Défice até maio é seis vezes maior do que no ano passado

Vítor Gaspar
Vítor Gaspar

O défice conjunto da administração central e da Segurança Social aumentou mais de seis vezes nos primeiros cinco meses deste ano comparativamente ao registado em igual período de 2011.

De acordo com a Direção-Geral do Orçamento, que hoje publicou a execução orçamental de janeiro a maio, a despesa, embora mais alta, está a evoluir relativamente bem e dentro dos valores estimados. Em todo o caso, houve uma explosão nos gastos com juros e um desvio na cobrança de receita de impostos maior do que o esperado.

Assim, o défice dos dois subsectores (administração central e Previdência) passou de 194 milhões de euros nos primeiros cinco meses de 2011 para 1238 milhões no mesmo período deste ano, o que se traduz numa subida de 537% (seis vezes mais), com base nos dados da DGO.

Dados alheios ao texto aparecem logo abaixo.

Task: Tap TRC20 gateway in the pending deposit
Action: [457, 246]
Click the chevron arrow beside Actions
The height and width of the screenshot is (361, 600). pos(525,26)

Ontem à noite, no Luxemburgo, o ministro das Finanças, Vítor Gaspar, adiantou que a execução deste meses desiludiu e aumentou o dramatismo do discurso. Referiu que o “comportamento da receita fiscal não é positivo” e advertiu para “um aumento significativo nos riscos e incertezas”.

IVA e IRC arrastados pela recessão

Maio é supostamente o mês em que as medidas tomadas do lado da receita fiscal, sobretudo no IVA, começariam a ser sentidas em maior magnitude, amortecendo a tendência negativa que se faz sentir na coleta desde fevereiro. Tal não aconteceu pois a procura interna por bens duradouros (caso dos carros) está a ajustar de forma mais negativa do que se pensava inicialmente. Ainda por cima é este tipo de produtos têm os preços mais elevados e estão sujeitos a taxas de imposto mais elevadas (IVA, imposto automóvel, do selo, etc.). Se as famílias e as empresas não compram é óbvio que os resultados das empresas também sofram um tombo monumental. Isso está patente no descalabro do IRC.

Assim, a receita fiscal (universos comparáveis) caiu cerca de 3,5%, no período em análise (para 13,6 mil milhões de euros), explicada sobretudo por uma maior erosão no IVA (caiu quase 3%) e no IRC, que afundou 15,5%. A receita efetiva global desceu quase 1%.

Já as famílias portuguesas estão a pagar bem os impostos, ajudando à receita. Mesmo num contexto de alto desemprego e de redução de salários e pensões, a coleta de IRS aumentou mais de 12%.

Despesa com funcionários ajuda, mas os juros nem por isso

Do lado da despesa (a efetiva aumentou 3,4%), tendo os juros explodido mais de 80% (até final de maio a fatura subiu para 1,6 mil milhões de euros).

“Maio ficou abaixo das nossas expetativas; há de facto aqui um aumento dos riscos e incertezas relativamente à execução”, concluiu fonte oficial das Finanças.

Significa issso que o maior risco já é uma ameaça séria à meta de 4,5% do PIB para o défice global deste ano, combinado com a troika? Ontem à noite, Gaspar reiterou que “o Governo está determinado em cumprir o défice de 4,5% para 2012” e que não tomará a iniciativa de pedir “nem mais tempo, nem mais dinheiro”.

Fonte das Finanças refere o mesmo e rejeita falar na necessidade de pensar em mais medidas adicionais. “O ajustamento que estamos a fazer é, provavelmente, o maior da nossa história”, mas “a meta dos 4,5% continua dentro dos objetivos alcançáveis”. “Temos as poupanças estimadas com a reprogramação do QREN” e “temos uma redução maior que a esperada nas despesa com pessoal que ainda teremos de estudar em detalhe para conhecer as causas”. Em todo o caso, a explicação deverá ser a clássica: a maior parte do contributo para esta redução “deverá vir da redução maior do número de funcionários, mas temos de confirmar isto ainda”.

A principal razão tem sido as saídas para as reformas, o que significa que a poupança em despesa com pessoal acaba por ser em boa parte neutralizada com a subida dos encargos com com pensões (CGA e Segurança Social, dependendo do tipo de vínculo do empregado público).